▸ **EXERCISE AIM**: Give the lines below again exactly, starting with the line that holds "How do I perform: Click the red" and going on through the line that holds "Click the 毛利 trend sparkline icon".

──────── EXERCISE MATERIALS

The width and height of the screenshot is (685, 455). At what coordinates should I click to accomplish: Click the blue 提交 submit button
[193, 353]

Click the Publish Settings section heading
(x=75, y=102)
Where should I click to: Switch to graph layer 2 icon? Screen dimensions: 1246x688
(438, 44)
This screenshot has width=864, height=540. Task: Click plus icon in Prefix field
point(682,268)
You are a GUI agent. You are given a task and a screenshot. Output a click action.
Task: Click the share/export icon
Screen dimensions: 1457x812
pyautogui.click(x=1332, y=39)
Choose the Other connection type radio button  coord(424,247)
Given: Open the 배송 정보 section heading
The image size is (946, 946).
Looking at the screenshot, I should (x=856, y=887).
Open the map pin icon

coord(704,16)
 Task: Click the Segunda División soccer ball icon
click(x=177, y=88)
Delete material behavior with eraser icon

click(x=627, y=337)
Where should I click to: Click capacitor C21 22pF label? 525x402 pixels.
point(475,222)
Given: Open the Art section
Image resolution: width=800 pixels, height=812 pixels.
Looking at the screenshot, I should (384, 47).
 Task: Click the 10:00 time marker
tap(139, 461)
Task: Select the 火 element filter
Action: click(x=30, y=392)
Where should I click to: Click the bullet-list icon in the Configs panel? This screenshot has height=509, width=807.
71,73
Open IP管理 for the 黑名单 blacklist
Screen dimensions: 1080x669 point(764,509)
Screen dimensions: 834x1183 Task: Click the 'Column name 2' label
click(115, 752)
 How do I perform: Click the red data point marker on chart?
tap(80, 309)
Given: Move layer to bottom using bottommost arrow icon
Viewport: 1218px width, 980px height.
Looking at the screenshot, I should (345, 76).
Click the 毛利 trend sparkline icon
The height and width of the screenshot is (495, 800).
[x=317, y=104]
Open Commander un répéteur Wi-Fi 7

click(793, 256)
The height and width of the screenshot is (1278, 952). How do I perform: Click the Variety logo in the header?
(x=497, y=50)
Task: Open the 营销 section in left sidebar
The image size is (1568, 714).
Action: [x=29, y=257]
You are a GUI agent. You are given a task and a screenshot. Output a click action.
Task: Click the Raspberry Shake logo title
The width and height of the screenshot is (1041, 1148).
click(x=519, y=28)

────────────────

▸ **RESPONSE FOR THIS EXERCISE**:
 How do I perform: Click the red data point marker on chart?
tap(80, 309)
Given: Move layer to bottom using bottommost arrow icon
Viewport: 1218px width, 980px height.
Looking at the screenshot, I should (345, 76).
Click the 毛利 trend sparkline icon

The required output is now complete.